3 good reasons to make COVID shooting mandatory »Albuquerque Journal – .

On July 18, the Journal ran an opinion piece by Representative Gail Armstrong asking, “Why does (Very Large Array) force the vaccine on employees?” While I am not familiar with the reasoning used by administering the VLA, I can think of at least three reasons why the VLA might impose the safe and highly effective COVID vaccine in the midst of this pandemic, just like many schools, colleges, hospitals and employers across the country have demanded it.

First, the VLA may have acted to protect its employees. As Armstrong pointed out, protecting the health of employees is “paramount to a happy and productive workforce,” and most employers feel obligated to provide their employees with a safe work environment. As COVID begins to rise again in New Mexico and the highly transmissible and very dangerous Delta variant becomes the most common form of the disease throughout our state, one would expect employers to ask how to protect their employees from hospitalization and death from this disease. Where (about) half of New Mexicans are still unvaccinated, but 99% of severe cases are among the unvaccinated, the best way to protect employees is pretty obvious: make sure all employees are vaccinated. Nothing else is as effective as universal vaccination, which would effectively eliminate COVID. And there is only one way for an employer to substantially increase the number of people vaccinated, and that is to make vaccination mandatory. No one is required by an employer to be vaccinated – just as no one is required to adhere to office hours or company dress code – but it can and should be a condition of continued employment.

Second, the VLA may have acted to protect its legitimate business interest. It is impossible to run a productive business when key employees are ill or are in medically mandated quarantine while awaiting test results. When a disease reaches pandemic levels, it is reasonable for a company like VLA to think about how to protect itself by protecting its workforce from the decimation of the disease. The VLA simply cannot afford a virus to turn off a significant portion of its workforce. The only sure way to avoid this is to require vaccination

Third, the VLA may be concerned about the physical and economic health of the community in which it operates – Socorro County. A low vaccination rate not only increases the physical risk to county residents, but it also increases the risk to the local economy. Looking across the country, into Arkansas and Missouri, for example, and into rural areas everywhere, we see that a low vaccination rate amid a wide distribution of the Delta variant means that more and more businesses are forced by the disease to close and the entire community economy is affected. When a company like VLA needs to be able to attract good scientists from across the country, it needs to show that its employees can live in safe and vibrant communities. And if there are 60 well-paid scientists at the VLA who refuse compulsory vaccination, don’t worry – they will be replaced by another 60 who will receive the same high salaries and bring the same economic benefit to the community.

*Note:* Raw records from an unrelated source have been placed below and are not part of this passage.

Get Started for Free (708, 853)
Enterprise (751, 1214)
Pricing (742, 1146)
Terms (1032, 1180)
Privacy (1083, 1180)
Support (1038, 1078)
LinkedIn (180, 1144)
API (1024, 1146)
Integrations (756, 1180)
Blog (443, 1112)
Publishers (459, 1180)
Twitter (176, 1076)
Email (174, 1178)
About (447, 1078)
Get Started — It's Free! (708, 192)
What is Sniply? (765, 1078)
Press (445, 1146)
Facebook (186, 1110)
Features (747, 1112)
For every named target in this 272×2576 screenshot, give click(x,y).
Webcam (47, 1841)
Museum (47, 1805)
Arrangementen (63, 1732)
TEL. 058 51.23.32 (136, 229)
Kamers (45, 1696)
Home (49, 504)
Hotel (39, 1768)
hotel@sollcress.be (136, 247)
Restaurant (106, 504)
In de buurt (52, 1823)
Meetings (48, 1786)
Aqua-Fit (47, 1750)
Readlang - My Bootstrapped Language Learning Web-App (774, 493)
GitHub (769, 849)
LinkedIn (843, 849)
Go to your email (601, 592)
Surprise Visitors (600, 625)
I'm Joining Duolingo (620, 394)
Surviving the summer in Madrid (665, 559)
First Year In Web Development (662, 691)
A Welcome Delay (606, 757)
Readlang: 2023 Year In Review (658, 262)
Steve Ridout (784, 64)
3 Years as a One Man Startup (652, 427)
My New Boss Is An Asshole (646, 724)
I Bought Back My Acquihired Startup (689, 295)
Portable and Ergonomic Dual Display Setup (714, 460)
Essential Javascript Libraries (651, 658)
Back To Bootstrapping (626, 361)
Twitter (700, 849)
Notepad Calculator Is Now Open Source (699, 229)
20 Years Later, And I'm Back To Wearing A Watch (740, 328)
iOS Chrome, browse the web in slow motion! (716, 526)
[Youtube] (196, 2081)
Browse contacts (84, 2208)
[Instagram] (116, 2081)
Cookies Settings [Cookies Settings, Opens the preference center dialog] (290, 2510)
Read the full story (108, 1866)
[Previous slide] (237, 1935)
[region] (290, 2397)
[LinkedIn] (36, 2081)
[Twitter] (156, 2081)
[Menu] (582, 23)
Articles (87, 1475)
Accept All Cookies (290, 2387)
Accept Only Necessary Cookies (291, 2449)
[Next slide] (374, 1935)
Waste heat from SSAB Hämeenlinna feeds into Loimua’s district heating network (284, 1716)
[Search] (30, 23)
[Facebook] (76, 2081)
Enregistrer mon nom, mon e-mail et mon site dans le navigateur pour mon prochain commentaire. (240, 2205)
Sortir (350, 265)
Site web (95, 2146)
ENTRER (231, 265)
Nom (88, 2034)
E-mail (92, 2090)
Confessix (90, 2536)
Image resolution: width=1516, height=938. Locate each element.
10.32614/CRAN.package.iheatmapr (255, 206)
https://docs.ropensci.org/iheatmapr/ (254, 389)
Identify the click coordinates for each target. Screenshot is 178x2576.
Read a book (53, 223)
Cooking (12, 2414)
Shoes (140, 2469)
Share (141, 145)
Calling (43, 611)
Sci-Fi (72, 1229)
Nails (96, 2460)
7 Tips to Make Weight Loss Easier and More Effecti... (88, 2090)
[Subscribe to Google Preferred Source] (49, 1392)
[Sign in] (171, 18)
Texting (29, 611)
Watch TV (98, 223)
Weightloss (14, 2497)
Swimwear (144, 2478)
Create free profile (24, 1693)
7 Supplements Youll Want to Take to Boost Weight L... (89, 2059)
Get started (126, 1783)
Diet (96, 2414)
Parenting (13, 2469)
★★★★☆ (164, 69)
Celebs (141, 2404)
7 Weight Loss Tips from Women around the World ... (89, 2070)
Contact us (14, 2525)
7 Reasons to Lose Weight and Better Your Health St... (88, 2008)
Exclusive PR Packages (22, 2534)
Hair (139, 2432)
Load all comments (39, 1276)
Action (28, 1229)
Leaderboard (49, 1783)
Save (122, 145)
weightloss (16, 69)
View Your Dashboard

No one is saying that employers can demand that their employees receive experimental drugs. COVID vaccines are approved for “emergency use” during the pandemic, but they are hardly experimental. Over 300 million doses have been administered in the United States alone, and they have already been better studied than most other fully approved drugs. No one is arguing that those who have legitimate medical or religious reasons to avoid vaccination should be required to get them. Indeed, one of the reasons why others need to be vaccinated is to protect those who cannot be vaccinated for these reasons alone. And even those who argue that government should not require immunization of its citizens must realize that an individual employer mandate is very different from a statewide order of government. When we put our co-workers at risk, undermine our employer’s ability to do the job, and contribute to the contraction of our community’s economy, we should be held accountable.